Tanto en la Unión Europea como en nuestro país, las instituciones tienen una gran preocupación por financiar la investigación que resulte beneficiosa para la sociedad. Las frases que se han puesto de moda son “mejorar la calidad de vida de los europeos” y “realizar la investigación que pide la sociedad”. Si estos hubieran sido los criterios para evaluar el proyecto de Brock, este no se habría financia­do y Kevin Green tal vez seguiría en prisión.

Pero es que la PCR no solamente se utiliza en esos casos.

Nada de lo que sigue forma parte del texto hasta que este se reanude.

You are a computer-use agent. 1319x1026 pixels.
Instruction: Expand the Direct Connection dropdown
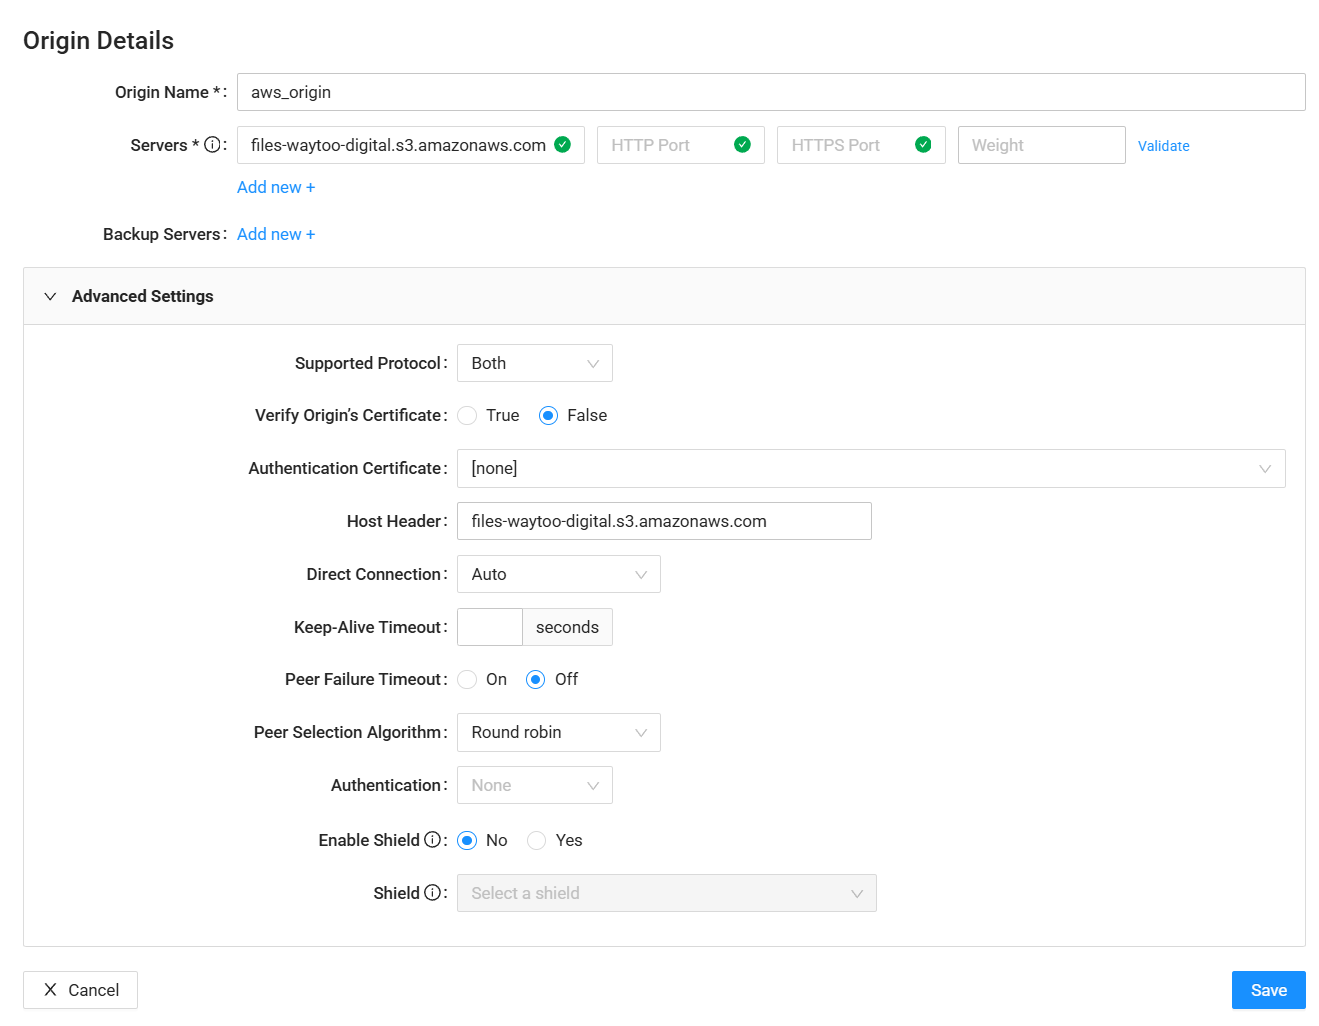pyautogui.click(x=558, y=574)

Por ejemplo, el caso Maeso, el anestesista que contagió la hepatitis a muchos pacientes en un hospital de Valencia, se resolvió gracias a la PCR. Actualmente, la técnica se emplea en miles de laboratorios de medicina, de antropología y de biología en todo el mundo y genera anualmente un negocio de 20.000 millones de euros, además de mantener muchos puestos de trabajo.

Cuando Brock decidió estudiar las fuentes termales de Yellowstone no estaba pensando en mejorar la calidad de vida de los americanos, hacer la investigación que pedía la sociedad o desarrollar pruebas médicas para controlar una pandemia. ¿Alguien puede imaginar a la sociedad pidiendo que se investigaran los exóticos microbios que vivían en las fuentes termales de Yellowstone?

En lo que estaba pensando Brock era en buscar los límites de la vida, estaba embarcado en una empresa intelectual formidable que le empujaba a de­dicar todos sus esfuerzos a entender mejor el funcionamiento de la naturaleza. Al igual que los artistas de vanguardia, sentía pasión por ir más allá de la superficie de las cosas, superarse, buscar algo nuevo que nadie había imaginado hasta ese mo­mento. En cualquier caso, el hecho de que las aplicaciones de un descubrimiento científico sean totalmente imprevisibles demuestra que la investigación básica no solamente es im­prescindible (sin ella no puede haber aplicaciones), sino que no puede ser dirigida.

 

* Carlos Pedrós-Alió es investigador del Centro Nacional de Biotecnología del CSIC y autor del libro La vida al límite (CSIC-Catarata).